Increased adherence to ACOG diagnostic guidelines for HDP following a workshop in Bolivia, a LMIC.

Autor: Toledo-Jaldin L; Hospital Materno-Infantil, Caja Nacional de Salud, La Paz, Bolivia., Lazo-Vega L; Hospital Materno-Infantil, Caja Nacional de Salud, La Paz, Bolivia., Grau L; Department of Biostatistics and Informatics, Colorado School of Public Health, University of Colorado-Anschutz Medical Campus, Aurora, CO 80045, United States., Lawrence I; University of Colorado Denver School of Medicine, Aurora, CO 80045, United States., Larrea-Alvarado A; Hospital Materno-Infantil, Caja Nacional de Salud, La Paz, Bolivia., Mizutani R; Universidad Nuestra Señora de La Paz, Escuela de Medicina, La Paz, Bolivia., Rocabado S; Universidad Nuestra Señora de La Paz, Escuela de Medicina, La Paz, Bolivia., Vasan V; Krieger School of Arts and Sciences, The Johns Hopkins University, Baltimore, MD, United States., Sammel M; Department of Biostatistics and Informatics, Colorado School of Public Health, University of Colorado-Anschutz Medical Campus, Aurora, CO 80045, United States; Department of Obstetrics and Gynecology, University of Colorado Denver, Aurora, CO 80045, United States., Julian CG; Department of Medicine, University of Colorado Denver, Aurora, CO 80045, United States., Moore LG; Department of Obstetrics and Gynecology, University of Colorado Denver, Aurora, CO 80045, United States. Electronic address: Lorna.Moore@cuanschutz.edu.
Jazyk: angličtina
Zdroj: Pregnancy hypertension [Pregnancy Hypertens] 2023 Dec; Vol. 34, pp. 19-26. Date of Electronic Publication: 2023 Sep 29.
DOI: 10.1016/j.preghy.2023.09.004
Abstrakt: Objectives: Hypertensive disorders of pregnancy (HDP) exert a heavy mortality burden in low- to middle-income countries (LMIC). ACOG revised HDP diagnostic guidelines to improve identifying pregnancies at greatest risk but whether they are used in LMIC is unknown.
Study Design: We held a workshop to review ACOG guidelines in La Paz, Bolivia (BO) and then reviewed prenatal, labor and delivery records for all HDP diagnoses and twice as many controls at its three largest delivery sites during the year before and the nine months after a workshop (n = 1376 cases, 2851 controls during the two periods).
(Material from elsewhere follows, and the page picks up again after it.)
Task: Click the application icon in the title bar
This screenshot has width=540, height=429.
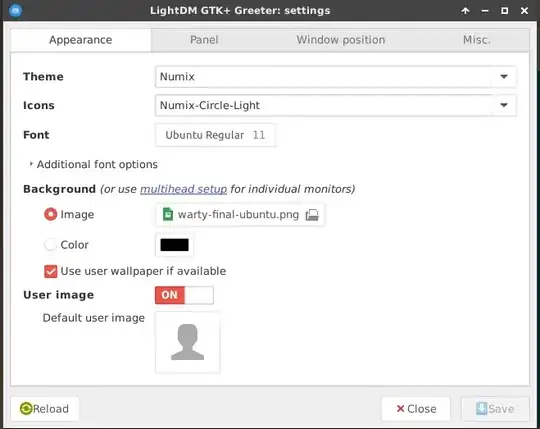Action: [x=15, y=10]
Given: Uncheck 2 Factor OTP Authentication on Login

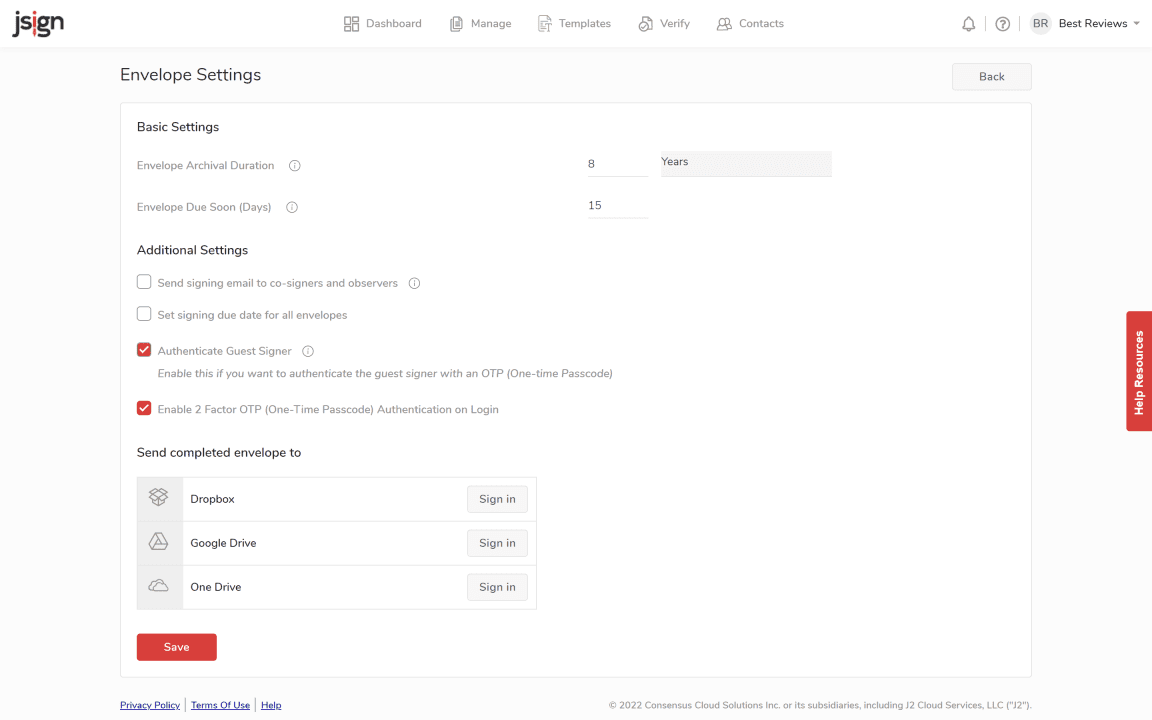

Main Outcome Measures: HDP diagnoses, maternal, and infant characteristics.
Results: Bolivian and ACOG criteria identified similar frequencies of gestational hypertension (GH) or eclampsia, but preeclampsia with severe features (sPE) was under- and preeclampsia without severe features (PE) over-reported during both periods. Increases occurred after the workshop in testing for proteinuria and the detection of abnormal laboratory values and severe hypertension in HDP women. Any adverse maternal outcome occurred more frequently after the workshop in women with BO PE or sPE diagnoses who met ACOG sPE criteria.
Conclusions: Utilization of ACOG guidelines increased following the workshop and improved identification of PE or sPE pregnancies with adverse maternal outcomes. Continued use of a CLAP perinatal form recognizing HELLP as the only kind of sPE resulted in under-reporting of sPE.
Funding: NIH TW010797, HD088590, HL138181.
Competing Interests: Declaration of Competing Interest The authors declare that they have no known competing financial interests or personal relationships that could have appeared to influence the work reported in this paper.